Pas de marge de manœuvre pour le distributeur
Elle relève que diverses clauses des contrats de concession sont susceptibles de restreindre la concurrence intramarque, déjà très limitée compte tenu de l’existence de clauses d’exclusivité territoriale. En échange de ce territoire sans concurrent de la même marque, certaines clauses imposent aux concessionnaires une obligation d’achat exclusif auprès du fournisseur. La plupart des tractoristes interdisent ainsi à leurs concessionnaires de vendre plusieurs marques, sauf éventuellement quand elles viennent du même groupe (New Holland et Case IH ou encore Fendt, Massey Ferguson et Valtra).

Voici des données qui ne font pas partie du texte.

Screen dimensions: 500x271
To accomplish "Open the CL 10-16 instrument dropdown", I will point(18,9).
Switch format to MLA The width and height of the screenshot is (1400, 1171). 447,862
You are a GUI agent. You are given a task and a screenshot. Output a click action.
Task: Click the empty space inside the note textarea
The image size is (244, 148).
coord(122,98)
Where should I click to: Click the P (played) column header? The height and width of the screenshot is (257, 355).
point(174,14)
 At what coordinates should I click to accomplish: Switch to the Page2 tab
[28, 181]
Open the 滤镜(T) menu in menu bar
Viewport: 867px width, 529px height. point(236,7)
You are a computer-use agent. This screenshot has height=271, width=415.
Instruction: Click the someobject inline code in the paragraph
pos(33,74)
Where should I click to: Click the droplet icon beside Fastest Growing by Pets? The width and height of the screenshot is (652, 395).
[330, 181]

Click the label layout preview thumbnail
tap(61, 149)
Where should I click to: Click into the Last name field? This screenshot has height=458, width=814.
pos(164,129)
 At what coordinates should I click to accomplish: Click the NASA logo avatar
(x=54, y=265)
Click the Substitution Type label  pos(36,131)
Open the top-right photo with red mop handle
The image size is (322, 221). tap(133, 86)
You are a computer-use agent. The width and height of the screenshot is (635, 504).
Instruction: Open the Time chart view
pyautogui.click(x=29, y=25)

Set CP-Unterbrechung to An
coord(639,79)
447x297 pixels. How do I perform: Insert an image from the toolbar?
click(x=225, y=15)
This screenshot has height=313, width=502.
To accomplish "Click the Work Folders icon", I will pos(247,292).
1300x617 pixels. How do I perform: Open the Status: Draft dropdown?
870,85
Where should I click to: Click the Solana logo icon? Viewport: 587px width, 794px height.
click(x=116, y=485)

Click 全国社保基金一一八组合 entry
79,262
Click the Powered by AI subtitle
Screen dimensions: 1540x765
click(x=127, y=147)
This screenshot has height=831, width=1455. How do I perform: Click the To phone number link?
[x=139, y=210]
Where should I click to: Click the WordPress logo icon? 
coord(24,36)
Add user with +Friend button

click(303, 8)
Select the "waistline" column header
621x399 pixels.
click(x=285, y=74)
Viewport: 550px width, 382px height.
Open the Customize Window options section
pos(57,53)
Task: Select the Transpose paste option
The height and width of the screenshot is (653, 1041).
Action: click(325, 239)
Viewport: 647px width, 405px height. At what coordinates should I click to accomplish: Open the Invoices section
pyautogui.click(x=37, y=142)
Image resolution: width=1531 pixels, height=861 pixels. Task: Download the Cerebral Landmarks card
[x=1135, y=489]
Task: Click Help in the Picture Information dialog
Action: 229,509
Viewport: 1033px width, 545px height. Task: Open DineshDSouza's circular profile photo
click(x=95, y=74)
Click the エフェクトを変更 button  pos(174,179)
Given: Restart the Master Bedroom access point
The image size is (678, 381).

Les contrats ne peuvent pas interdire la vente passive en dehors du territoire attribué par le tractoriste, c’est-à-dire que l’agriculteur ou l’entrepreneur est libre d’aller acheter son tracteur chez un autre concessionnaire de la marque, hors de son secteur. Néanmoins, des mesures indirectes mises en place par les constructeurs telles que l’absence de prise en compte de telles ventes dans le montant des remises accordées au distributeur en fin de campagne n’incitent pas les vendeurs à faire d’effort commercial pour les agriculteurs qui ne sont pas dans leur zone de chalandise. L’Autorité invite ainsi les constructeurs à clarifier certaines clauses et à informer leurs distributeurs de l’étendue de leurs droits et obligations, notamment en matière de vente passive.
Pas assez de concurrence pour le SAV
L’Autorité de la concurrence relève enfin que sur le marché de l’entretien et de la réparation (SAV), la concurrence est encore plus limitée et les agriculteurs n’ont que peu d’options. « La concurrence des réparateurs tiers ou des concessionnaires d’une autre marque est susceptible d’être freinée par différents avantages concurrentiels dont bénéficient les concessionnaires agréés. »
« Ces derniers ont en effet directement accès aux pièces d’origine, aux logiciels techniques, aux outils de diagnostic ainsi qu’aux manuels d’entretien propres à la marque concédée et leurs personnels sont spécifiquement formés pour réparer les tracteurs de cette marque. » Les agriculteurs sont donc souvent contraints de se tourner vers le concessionnaire agréé de la marque de leur tracteur, en privilégiant de plus celui de leur secteur géographique, ce qui limite encore leur capacité de négociation et de comparaison des prix.
À ce sujet, le Sedima (syndicat des concessionnaires) a rappelé lors de sa conférence de presse du 11 décembre 2025 que l’Autorité de la concurrence lui interdisait de récolter et de compiler les tarifs d’atelier de ses adhérents. En revanche, l’affichage des tarifs est obligatoire dans chaque concession. L’agriculteur qui souhaite comparer n’a donc d’autre choix que de faire la tournée de tous les établissements.